- Dataset entries:
· · · ·
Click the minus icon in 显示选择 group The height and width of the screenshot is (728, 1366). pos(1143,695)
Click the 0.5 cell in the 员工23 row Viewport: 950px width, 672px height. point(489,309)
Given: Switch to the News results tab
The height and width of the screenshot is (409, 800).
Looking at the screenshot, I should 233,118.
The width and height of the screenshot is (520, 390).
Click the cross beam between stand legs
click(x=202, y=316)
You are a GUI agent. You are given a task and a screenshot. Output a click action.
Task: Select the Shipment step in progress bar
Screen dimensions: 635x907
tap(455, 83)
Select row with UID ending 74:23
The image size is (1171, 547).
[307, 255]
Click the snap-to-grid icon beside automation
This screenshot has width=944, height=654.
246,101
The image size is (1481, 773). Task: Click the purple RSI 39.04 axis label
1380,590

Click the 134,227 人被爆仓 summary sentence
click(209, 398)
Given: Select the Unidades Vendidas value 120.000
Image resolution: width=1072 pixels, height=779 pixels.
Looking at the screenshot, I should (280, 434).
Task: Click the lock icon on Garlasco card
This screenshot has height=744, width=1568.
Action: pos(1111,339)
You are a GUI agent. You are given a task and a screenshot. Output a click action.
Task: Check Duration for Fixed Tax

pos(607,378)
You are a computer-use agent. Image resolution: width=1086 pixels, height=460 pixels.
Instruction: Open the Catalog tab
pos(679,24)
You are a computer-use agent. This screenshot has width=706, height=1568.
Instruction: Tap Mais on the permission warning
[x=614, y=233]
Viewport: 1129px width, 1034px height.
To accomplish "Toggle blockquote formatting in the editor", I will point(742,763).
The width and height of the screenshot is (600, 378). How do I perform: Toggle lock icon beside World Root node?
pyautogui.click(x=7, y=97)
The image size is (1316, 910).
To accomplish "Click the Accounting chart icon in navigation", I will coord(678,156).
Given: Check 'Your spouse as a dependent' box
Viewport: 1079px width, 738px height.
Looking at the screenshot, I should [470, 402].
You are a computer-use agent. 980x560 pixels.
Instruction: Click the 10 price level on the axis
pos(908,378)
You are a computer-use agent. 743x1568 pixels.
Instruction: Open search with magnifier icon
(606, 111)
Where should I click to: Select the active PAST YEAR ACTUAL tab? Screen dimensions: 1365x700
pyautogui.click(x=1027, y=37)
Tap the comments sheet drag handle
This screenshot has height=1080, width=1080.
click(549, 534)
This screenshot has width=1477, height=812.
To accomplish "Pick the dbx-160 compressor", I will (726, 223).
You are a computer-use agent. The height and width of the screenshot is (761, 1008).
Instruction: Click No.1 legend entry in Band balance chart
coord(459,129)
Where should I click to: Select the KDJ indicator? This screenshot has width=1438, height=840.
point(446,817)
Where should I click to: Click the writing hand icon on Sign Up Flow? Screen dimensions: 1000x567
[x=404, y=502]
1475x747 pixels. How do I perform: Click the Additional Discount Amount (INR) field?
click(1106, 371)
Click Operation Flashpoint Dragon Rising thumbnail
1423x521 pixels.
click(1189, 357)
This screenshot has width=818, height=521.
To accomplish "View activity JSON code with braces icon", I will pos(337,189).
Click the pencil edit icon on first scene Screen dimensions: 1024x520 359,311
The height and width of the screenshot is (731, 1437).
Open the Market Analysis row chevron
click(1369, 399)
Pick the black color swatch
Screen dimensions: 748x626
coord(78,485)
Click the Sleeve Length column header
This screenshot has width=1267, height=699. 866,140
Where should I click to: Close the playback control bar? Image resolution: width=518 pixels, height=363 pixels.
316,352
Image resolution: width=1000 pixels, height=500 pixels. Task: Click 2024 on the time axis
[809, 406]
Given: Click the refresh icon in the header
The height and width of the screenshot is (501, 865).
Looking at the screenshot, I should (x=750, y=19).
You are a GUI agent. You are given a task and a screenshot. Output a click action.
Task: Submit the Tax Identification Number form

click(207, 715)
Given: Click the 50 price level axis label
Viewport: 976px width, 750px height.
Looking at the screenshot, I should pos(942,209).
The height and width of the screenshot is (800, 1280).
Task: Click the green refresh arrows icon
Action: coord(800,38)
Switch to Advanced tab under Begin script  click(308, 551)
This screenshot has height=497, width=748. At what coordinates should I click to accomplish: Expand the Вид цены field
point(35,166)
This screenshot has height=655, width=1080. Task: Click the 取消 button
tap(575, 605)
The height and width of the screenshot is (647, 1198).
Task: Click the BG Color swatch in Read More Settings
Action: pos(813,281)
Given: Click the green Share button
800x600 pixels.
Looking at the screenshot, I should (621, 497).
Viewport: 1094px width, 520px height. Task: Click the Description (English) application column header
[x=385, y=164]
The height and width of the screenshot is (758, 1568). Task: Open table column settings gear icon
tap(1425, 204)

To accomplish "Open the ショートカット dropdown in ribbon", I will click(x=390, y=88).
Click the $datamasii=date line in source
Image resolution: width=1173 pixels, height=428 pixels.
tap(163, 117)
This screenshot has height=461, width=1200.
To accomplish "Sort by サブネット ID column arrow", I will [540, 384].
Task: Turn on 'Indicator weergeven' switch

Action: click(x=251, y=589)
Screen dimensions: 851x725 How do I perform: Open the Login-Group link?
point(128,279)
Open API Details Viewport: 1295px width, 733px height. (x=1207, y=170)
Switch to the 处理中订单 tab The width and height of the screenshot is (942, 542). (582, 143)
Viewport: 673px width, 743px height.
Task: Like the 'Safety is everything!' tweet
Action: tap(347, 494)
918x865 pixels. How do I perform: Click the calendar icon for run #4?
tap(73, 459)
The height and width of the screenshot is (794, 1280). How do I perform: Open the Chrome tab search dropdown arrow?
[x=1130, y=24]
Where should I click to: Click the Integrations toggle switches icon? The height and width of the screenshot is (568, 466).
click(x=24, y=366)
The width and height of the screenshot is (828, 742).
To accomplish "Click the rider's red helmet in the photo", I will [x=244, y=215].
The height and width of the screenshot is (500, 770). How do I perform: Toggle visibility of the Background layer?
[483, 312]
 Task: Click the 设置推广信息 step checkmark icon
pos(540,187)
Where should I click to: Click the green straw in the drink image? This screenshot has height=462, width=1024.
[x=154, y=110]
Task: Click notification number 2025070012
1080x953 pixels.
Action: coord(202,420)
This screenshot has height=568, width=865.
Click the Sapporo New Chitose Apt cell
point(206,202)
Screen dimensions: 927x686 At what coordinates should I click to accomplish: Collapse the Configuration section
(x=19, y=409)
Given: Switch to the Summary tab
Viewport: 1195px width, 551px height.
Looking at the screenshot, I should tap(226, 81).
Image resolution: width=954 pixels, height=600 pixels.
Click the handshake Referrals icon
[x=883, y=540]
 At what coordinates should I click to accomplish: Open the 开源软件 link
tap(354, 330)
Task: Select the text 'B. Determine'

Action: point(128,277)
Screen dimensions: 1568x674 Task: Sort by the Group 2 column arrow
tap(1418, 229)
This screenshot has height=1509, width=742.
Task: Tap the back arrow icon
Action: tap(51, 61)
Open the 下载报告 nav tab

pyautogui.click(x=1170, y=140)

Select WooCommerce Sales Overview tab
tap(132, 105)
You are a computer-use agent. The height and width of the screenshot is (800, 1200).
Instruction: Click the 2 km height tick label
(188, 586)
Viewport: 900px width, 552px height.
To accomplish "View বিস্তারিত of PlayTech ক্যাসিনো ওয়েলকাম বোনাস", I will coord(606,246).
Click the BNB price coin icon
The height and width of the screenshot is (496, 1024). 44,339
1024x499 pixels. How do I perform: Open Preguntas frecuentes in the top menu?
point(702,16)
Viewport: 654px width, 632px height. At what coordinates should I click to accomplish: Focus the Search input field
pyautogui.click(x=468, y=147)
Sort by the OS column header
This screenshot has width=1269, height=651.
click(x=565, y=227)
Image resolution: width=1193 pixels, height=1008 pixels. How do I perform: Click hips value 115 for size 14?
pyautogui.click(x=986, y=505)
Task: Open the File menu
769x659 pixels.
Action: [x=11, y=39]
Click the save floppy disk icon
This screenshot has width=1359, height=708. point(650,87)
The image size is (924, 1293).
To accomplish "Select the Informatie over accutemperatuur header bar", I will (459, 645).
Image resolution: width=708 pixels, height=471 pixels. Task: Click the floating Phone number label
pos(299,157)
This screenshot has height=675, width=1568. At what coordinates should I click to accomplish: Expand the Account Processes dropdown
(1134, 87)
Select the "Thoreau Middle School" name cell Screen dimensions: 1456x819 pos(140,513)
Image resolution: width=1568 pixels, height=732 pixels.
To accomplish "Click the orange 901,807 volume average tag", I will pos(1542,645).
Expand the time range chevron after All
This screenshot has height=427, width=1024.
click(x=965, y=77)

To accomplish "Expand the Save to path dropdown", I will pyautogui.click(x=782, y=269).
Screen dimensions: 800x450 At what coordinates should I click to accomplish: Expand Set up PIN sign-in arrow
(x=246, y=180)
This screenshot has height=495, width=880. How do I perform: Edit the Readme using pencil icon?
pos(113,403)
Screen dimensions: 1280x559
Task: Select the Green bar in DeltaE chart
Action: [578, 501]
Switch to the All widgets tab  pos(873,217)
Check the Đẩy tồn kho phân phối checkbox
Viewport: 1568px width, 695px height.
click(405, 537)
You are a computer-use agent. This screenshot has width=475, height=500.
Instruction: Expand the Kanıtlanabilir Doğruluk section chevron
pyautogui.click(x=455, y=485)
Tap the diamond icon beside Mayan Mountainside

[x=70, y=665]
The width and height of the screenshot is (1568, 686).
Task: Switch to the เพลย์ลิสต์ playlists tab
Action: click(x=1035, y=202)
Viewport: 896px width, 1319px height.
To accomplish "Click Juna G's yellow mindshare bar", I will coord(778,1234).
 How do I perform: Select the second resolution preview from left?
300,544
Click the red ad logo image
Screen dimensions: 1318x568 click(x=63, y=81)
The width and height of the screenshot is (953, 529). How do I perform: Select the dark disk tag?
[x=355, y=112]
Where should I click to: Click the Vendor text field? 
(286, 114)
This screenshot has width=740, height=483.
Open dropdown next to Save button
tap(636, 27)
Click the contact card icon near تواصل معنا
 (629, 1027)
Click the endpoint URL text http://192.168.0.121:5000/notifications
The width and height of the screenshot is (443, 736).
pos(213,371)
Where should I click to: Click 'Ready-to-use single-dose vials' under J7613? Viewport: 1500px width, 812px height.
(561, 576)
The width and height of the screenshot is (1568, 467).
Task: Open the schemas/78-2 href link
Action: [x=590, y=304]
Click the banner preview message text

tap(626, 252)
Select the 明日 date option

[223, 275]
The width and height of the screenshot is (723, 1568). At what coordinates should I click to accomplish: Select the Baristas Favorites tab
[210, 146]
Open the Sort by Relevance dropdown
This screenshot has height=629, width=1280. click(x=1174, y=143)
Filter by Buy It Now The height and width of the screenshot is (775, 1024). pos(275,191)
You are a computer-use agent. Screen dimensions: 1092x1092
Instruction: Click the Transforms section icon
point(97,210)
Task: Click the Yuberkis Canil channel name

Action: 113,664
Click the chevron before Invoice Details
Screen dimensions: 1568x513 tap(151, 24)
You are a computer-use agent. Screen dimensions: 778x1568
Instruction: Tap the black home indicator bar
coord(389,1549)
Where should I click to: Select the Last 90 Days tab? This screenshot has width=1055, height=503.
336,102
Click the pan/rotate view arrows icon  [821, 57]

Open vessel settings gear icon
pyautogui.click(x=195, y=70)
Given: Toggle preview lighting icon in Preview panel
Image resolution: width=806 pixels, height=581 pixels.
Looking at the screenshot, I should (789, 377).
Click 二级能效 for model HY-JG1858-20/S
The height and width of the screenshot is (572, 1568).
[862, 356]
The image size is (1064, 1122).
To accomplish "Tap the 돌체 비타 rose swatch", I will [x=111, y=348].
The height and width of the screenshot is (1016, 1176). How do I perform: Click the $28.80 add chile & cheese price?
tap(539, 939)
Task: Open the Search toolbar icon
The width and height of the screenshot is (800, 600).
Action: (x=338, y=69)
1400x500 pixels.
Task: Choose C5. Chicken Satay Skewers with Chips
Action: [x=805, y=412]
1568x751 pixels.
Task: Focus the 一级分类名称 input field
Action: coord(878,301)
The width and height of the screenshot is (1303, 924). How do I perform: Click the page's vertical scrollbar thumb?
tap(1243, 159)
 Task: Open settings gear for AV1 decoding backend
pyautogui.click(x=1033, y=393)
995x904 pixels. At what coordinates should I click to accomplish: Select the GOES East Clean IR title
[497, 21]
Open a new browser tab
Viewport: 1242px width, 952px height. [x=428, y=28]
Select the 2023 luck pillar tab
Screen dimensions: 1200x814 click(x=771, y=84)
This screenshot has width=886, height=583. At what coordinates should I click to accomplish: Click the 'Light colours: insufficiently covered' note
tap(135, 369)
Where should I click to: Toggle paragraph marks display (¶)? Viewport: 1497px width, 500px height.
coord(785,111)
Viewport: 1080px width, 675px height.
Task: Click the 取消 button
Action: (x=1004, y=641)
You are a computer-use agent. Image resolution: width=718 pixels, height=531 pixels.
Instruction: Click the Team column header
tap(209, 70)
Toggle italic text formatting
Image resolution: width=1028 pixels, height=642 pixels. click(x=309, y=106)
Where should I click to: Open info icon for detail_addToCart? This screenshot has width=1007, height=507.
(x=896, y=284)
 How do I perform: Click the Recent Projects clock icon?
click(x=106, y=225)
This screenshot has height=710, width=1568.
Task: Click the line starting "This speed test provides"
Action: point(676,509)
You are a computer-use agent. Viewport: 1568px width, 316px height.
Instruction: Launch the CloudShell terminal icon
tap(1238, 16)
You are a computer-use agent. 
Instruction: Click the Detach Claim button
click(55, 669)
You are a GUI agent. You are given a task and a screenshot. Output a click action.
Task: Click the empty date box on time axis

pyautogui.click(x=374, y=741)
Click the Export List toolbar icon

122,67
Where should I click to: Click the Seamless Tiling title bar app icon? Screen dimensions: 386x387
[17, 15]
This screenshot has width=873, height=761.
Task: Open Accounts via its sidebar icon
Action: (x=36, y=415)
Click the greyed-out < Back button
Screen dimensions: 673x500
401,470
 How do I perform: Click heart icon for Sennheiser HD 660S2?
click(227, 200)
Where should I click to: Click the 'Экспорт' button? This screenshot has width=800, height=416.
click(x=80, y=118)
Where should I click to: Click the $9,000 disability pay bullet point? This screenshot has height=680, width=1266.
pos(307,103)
· · · ·
- Task directions: Copy out, word for word, the part of the entries above that begins at the line with "Where should I click to: Select the active" and ends at the line with "Click the pencil", including both.

- Answer for the task:
Where should I click to: Select the active PAST YEAR ACTUAL tab? Screen dimensions: 1365x700
pyautogui.click(x=1027, y=37)
Tap the comments sheet drag handle
This screenshot has height=1080, width=1080.
click(549, 534)
This screenshot has width=1477, height=812.
To accomplish "Pick the dbx-160 compressor", I will (726, 223).
You are a computer-use agent. The height and width of the screenshot is (761, 1008).
Instruction: Click No.1 legend entry in Band balance chart
coord(459,129)
Where should I click to: Select the KDJ indicator? This screenshot has width=1438, height=840.
point(446,817)
Where should I click to: Click the writing hand icon on Sign Up Flow? Screen dimensions: 1000x567
[x=404, y=502]
1475x747 pixels. How do I perform: Click the Additional Discount Amount (INR) field?
click(1106, 371)
Click Operation Flashpoint Dragon Rising thumbnail
1423x521 pixels.
click(1189, 357)
This screenshot has width=818, height=521.
To accomplish "View activity JSON code with braces icon", I will pos(337,189).
Click the pencil edit icon on first scene Screen dimensions: 1024x520 359,311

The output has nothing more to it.